The Immigration and Nationality Act (INA) provides that an alien unlawfully present in the United States may be deported after the Department of Justice issues a final order of removal,  but Congress restricts to where the person may be deported. An alien may not be removed to a country where his or her “life or freedom would be threatened in that country because of the alien’s race, religion, nationality, membership in a particular social group, or political opinion.”

Individuals who have been deported previously and then reentered the country, or who have failed to seek asylum within one year of arriving in the United States, may not apply for asylum. Those individuals are generally allowed to apply for “withholding of removal.”

This means that at the end of the adjudication process an immigration judge signs a deportation order and then advises the government that it may not carry it out. The “removal” of the person is said to be “withheld.” This status is “less certain than asylum, leaving its recipients in a sort of limbo,” according to the American Immigration Council. The government may still deport the person to another country if it agrees to accept the individual.

According to Alito, the INA contains various provisions authorizing the government to detain aliens during the removal process, and this case “concerns two of them: 8 U.S.C. Section 1226 and 8 U.S.C. Section 1231,” Alito wrote for the court.

“We are asked to decide which of those provisions applies to aliens who were removed from the United States but later reentered without authorization, were subject to reinstated orders of removal, and then sought withholding of removal based on fear of persecution in the particular countries designated by their removal orders,” he wrote.

“If the answer is [Section] 1226, which applies ‘pending a decision on whether the alien is to be removed from the United States,’ then the alien may receive a bond hearing before an immigration judge.
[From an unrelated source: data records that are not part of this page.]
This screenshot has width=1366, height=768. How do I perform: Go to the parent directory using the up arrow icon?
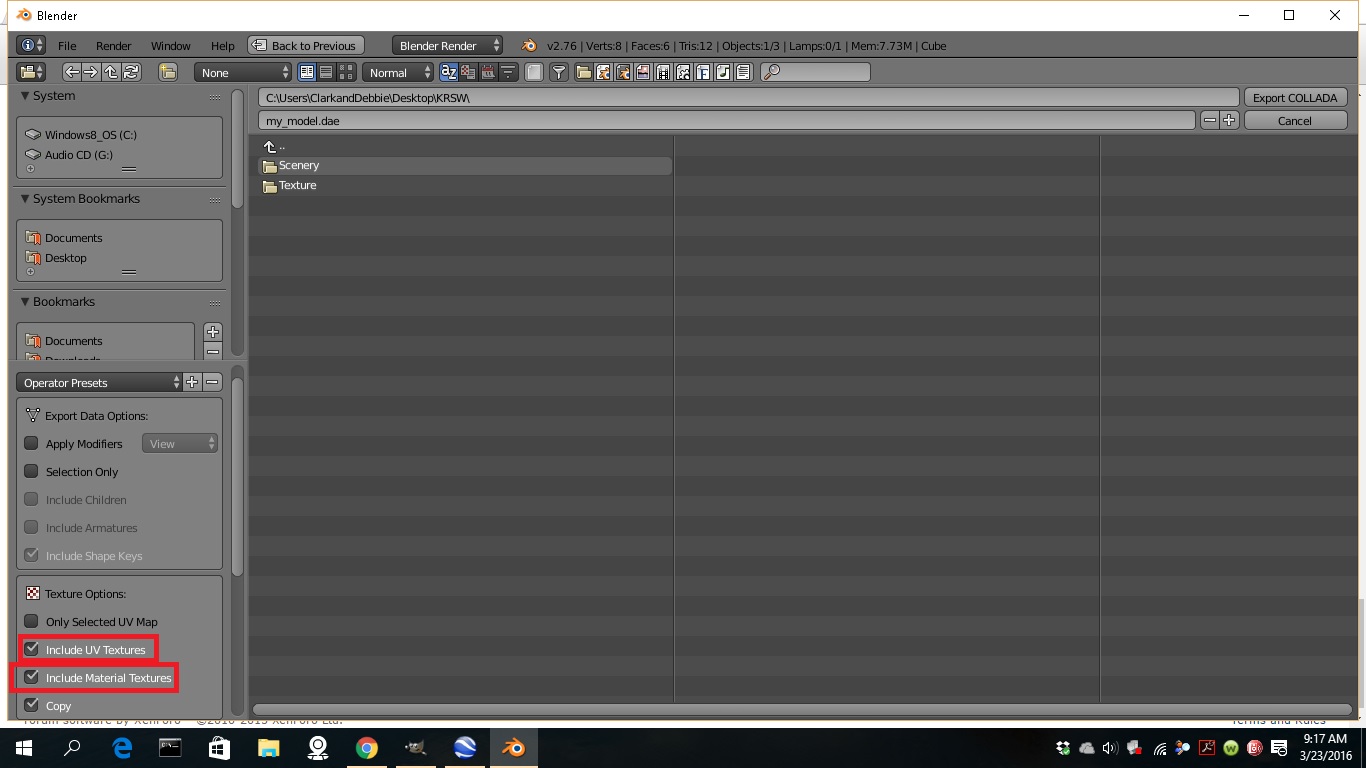point(111,72)
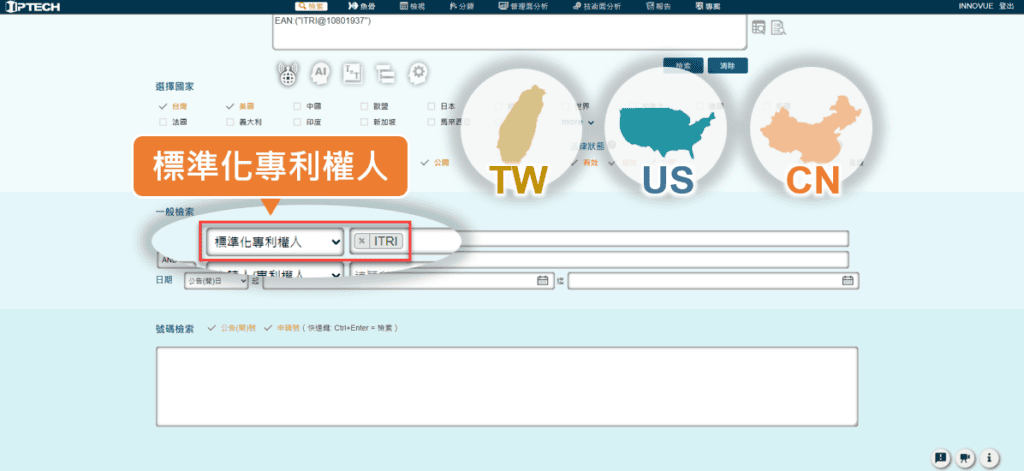
Task: Click the hierarchy tree icon
Action: tap(386, 72)
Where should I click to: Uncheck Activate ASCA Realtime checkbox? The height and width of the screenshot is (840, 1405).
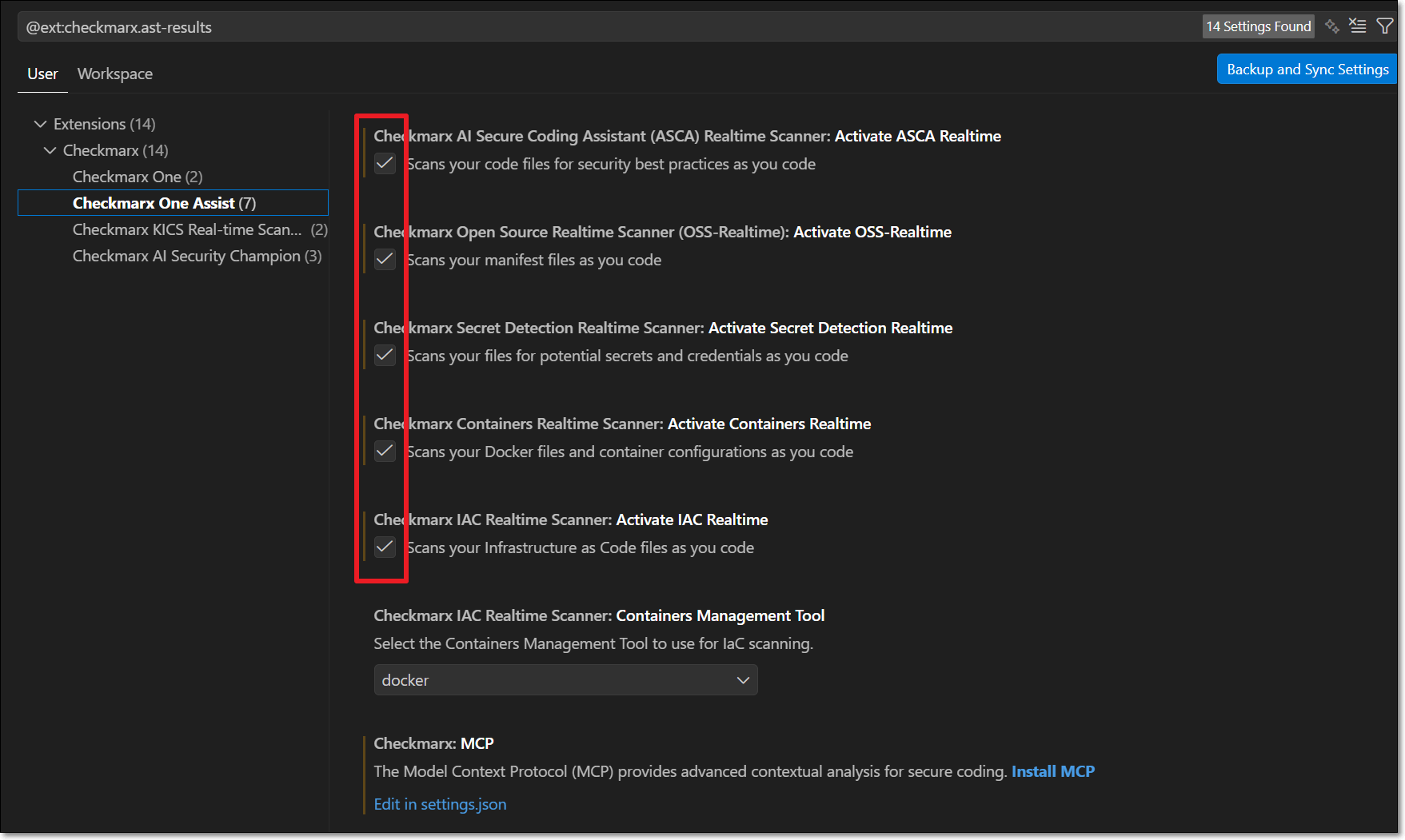point(385,164)
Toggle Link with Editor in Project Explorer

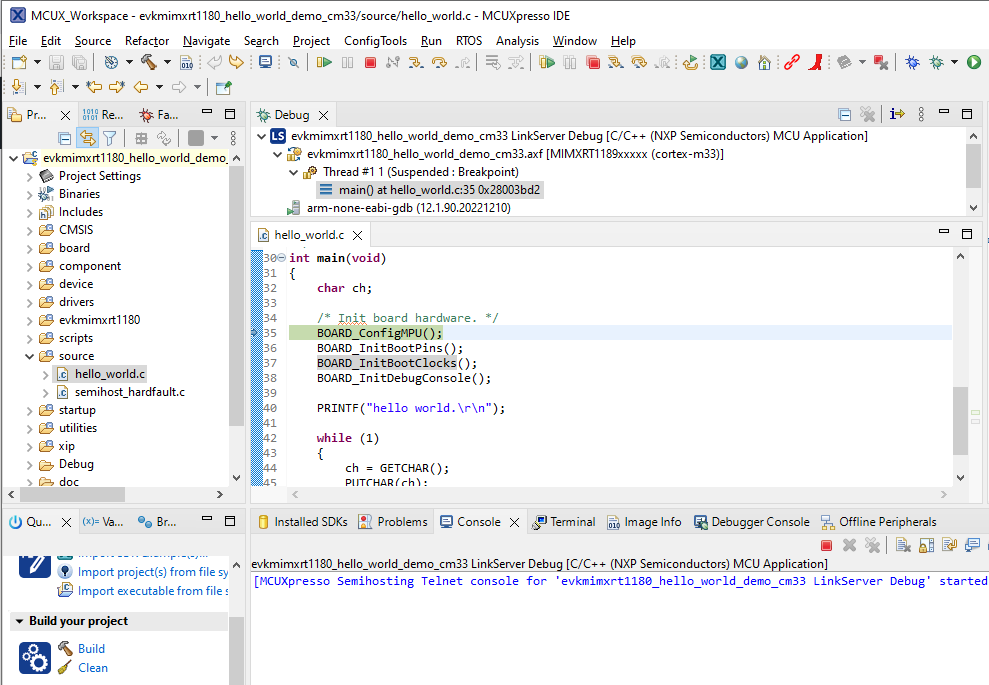[87, 138]
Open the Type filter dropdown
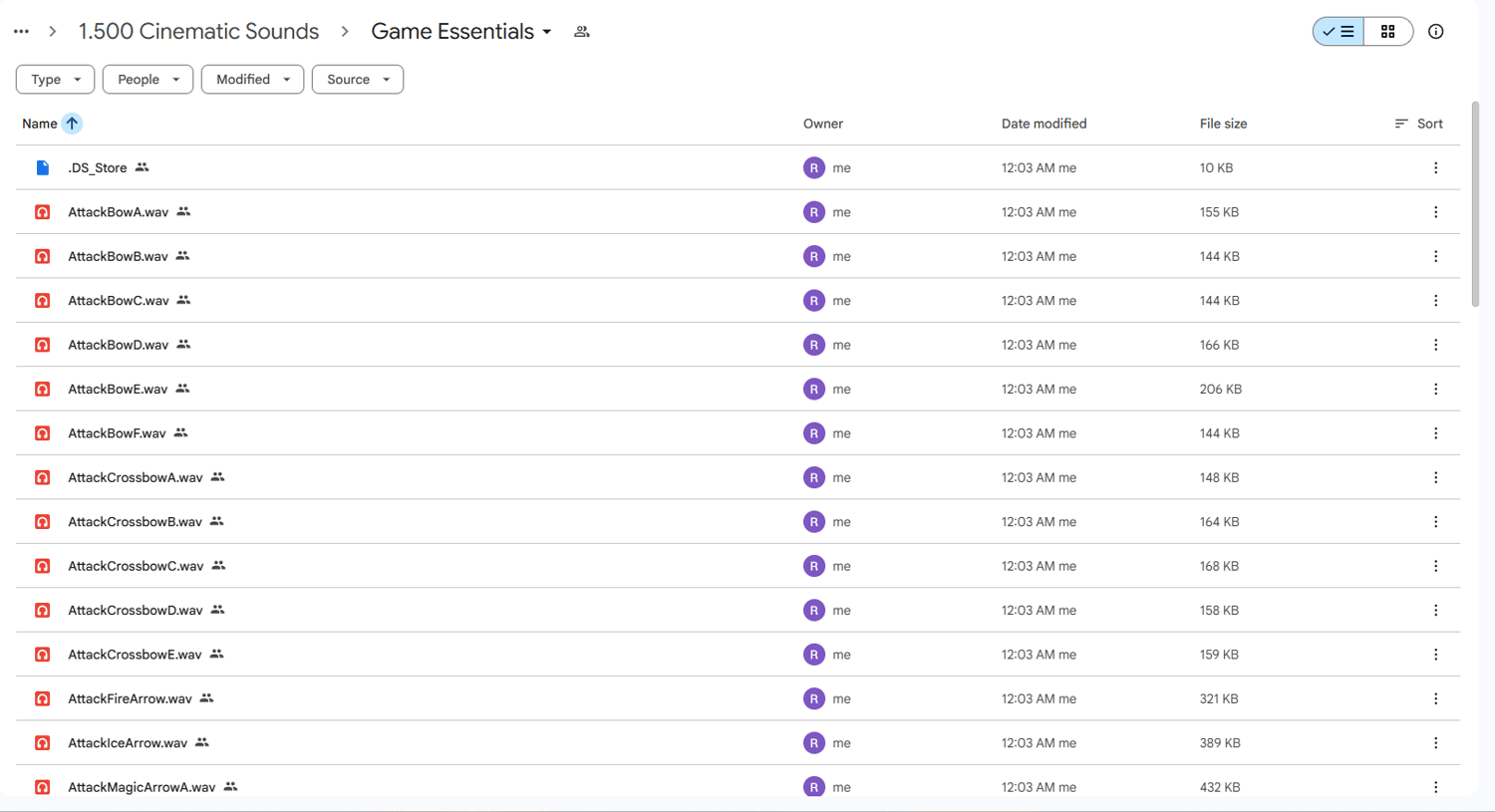 click(x=55, y=80)
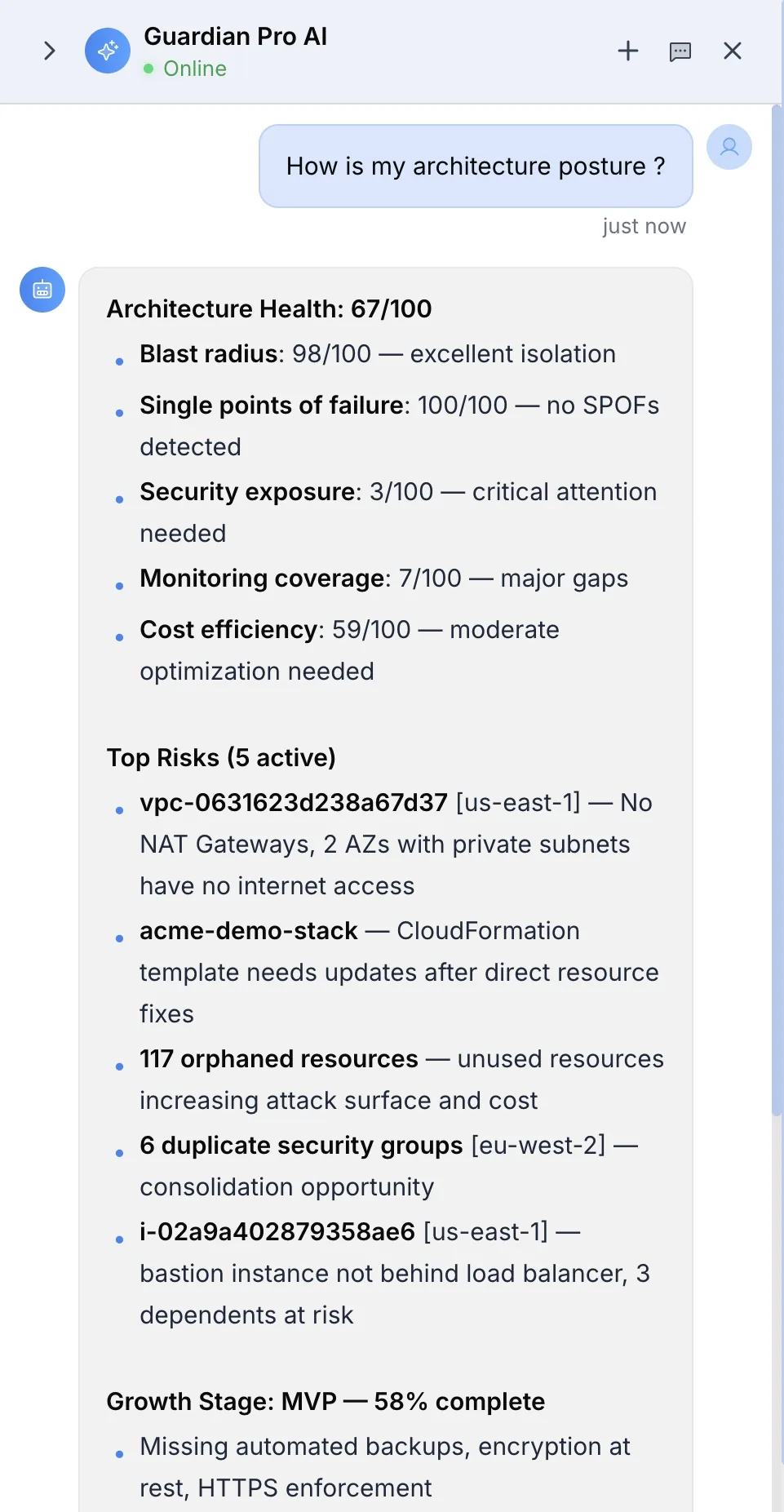The width and height of the screenshot is (784, 1512).
Task: Click the bot avatar beside the response
Action: [x=42, y=290]

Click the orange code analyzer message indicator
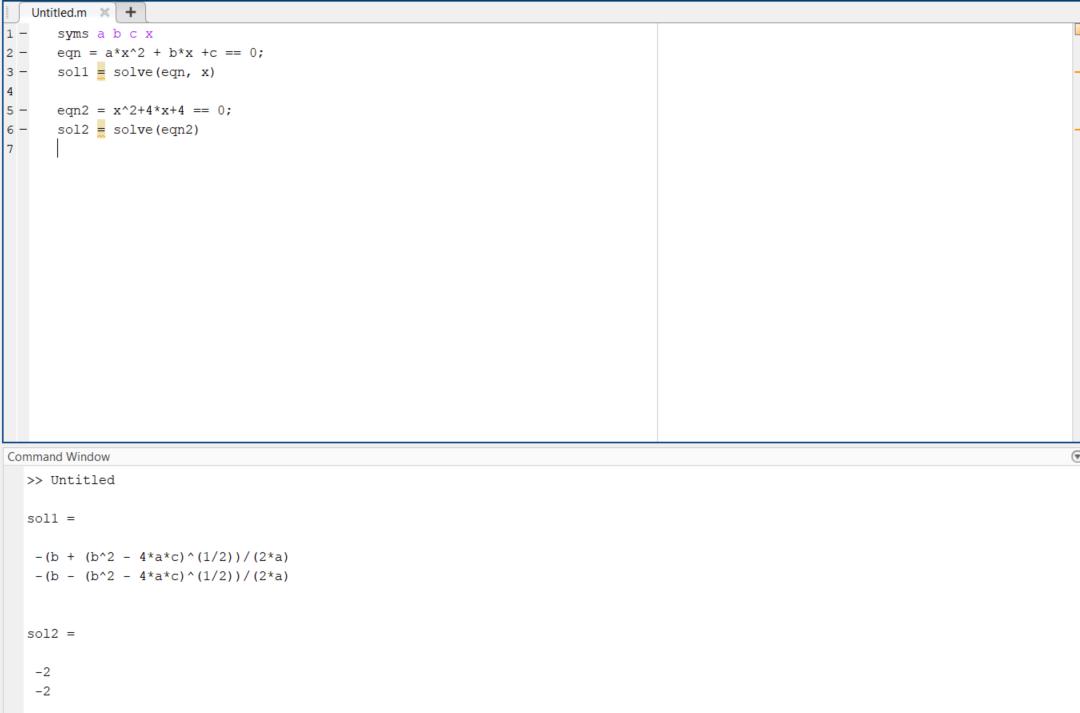pyautogui.click(x=1077, y=30)
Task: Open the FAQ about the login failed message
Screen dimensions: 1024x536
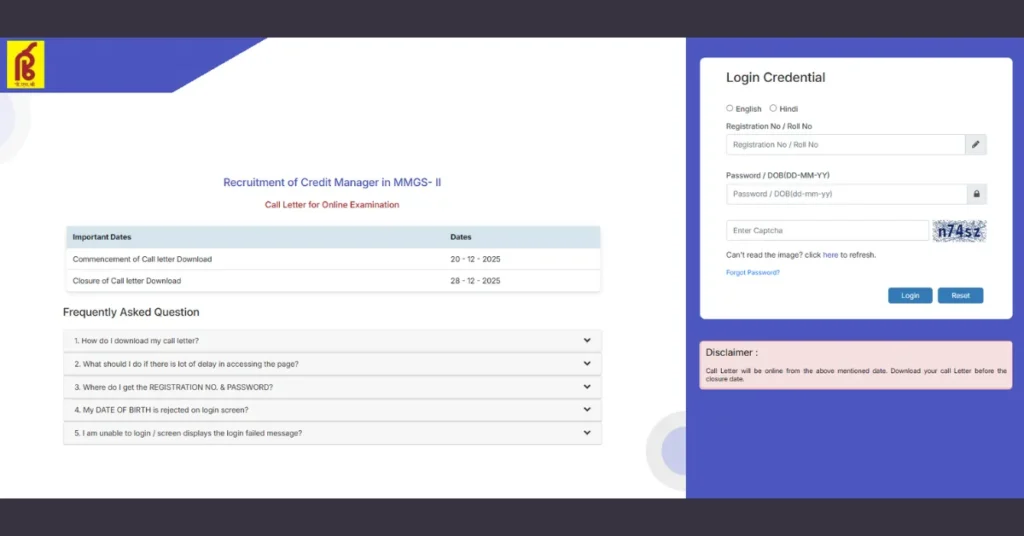Action: pos(332,433)
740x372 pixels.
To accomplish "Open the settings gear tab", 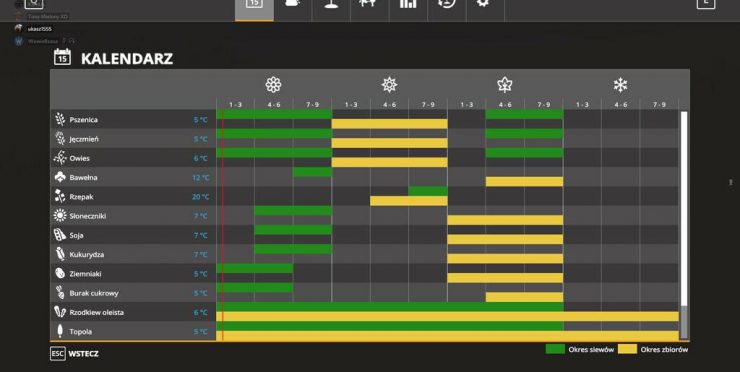I will [x=482, y=4].
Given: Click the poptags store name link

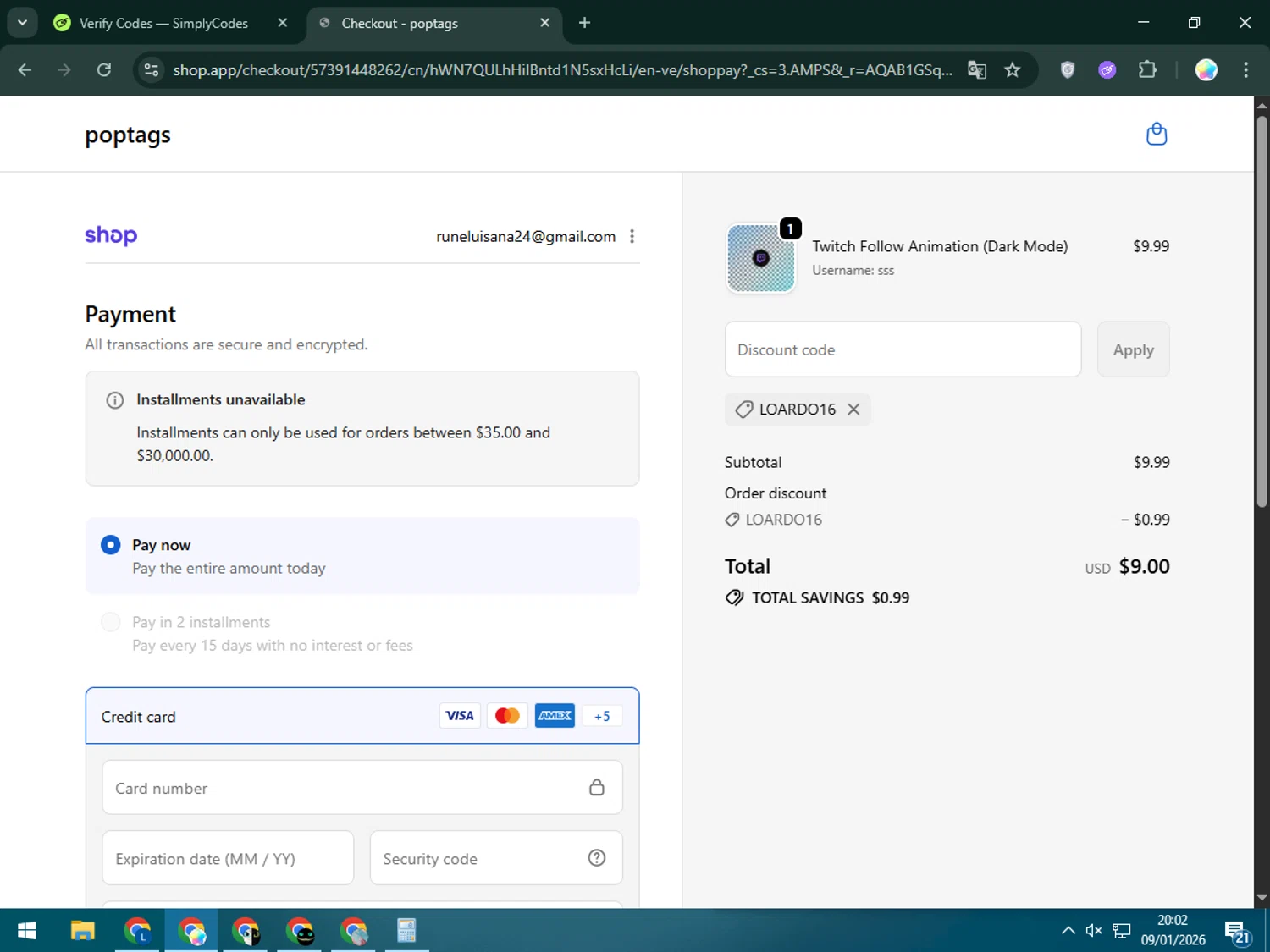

If the answer is §1231, which applies after the alien is ‘ordered removed,’ then the alien is not entitled to a bond hearing.

“We conclude that [Section] 1231, not [Section] 1226, governs the detention of aliens subject to reinstated orders of removal, meaning those aliens are not entitled to a bond hearing while they pursue withholding of removal.”

In a dissent that was joined by Justices Sonia Sotomayor and Elena Kagan, Breyer took issue with the court’s majority.

“I can understand why Congress might not want to grant a bond hearing to an alien whose circumstances fall within the removal period. But why ... deny a bond hearing to individuals who reasonably fear persecution or torture, and who, as a result, face proceedings that may last for many months or years (while their withholding-only proceedings wend their way toward completion)?”

Christopher Hajec, Director of Litigation for the Immigration Reform Law Institute (IRLI), praised the ruling in a statement provided to The Epoch Times.

“Once again, the Supreme Court has read immigration law as written, and refused to make the status of an alien subject to a final order of removal murky where the law does not make it so. The Court explained that the withholding of removal process is about whether an alien can be removed to a specific country where he may fear persecution, and does not change the final order of removal saying that he is to be removed from the United States,” he said.

IRLI had filed a friend-of-the-court brief in the case.

Lawyer Paul Hughes, who represented six individuals who claimed they were entitled to bond hearings while detained, told Reuters that the decision was “a devastating result for thousands of individuals each year who seek relief from torture or persecution abroad.”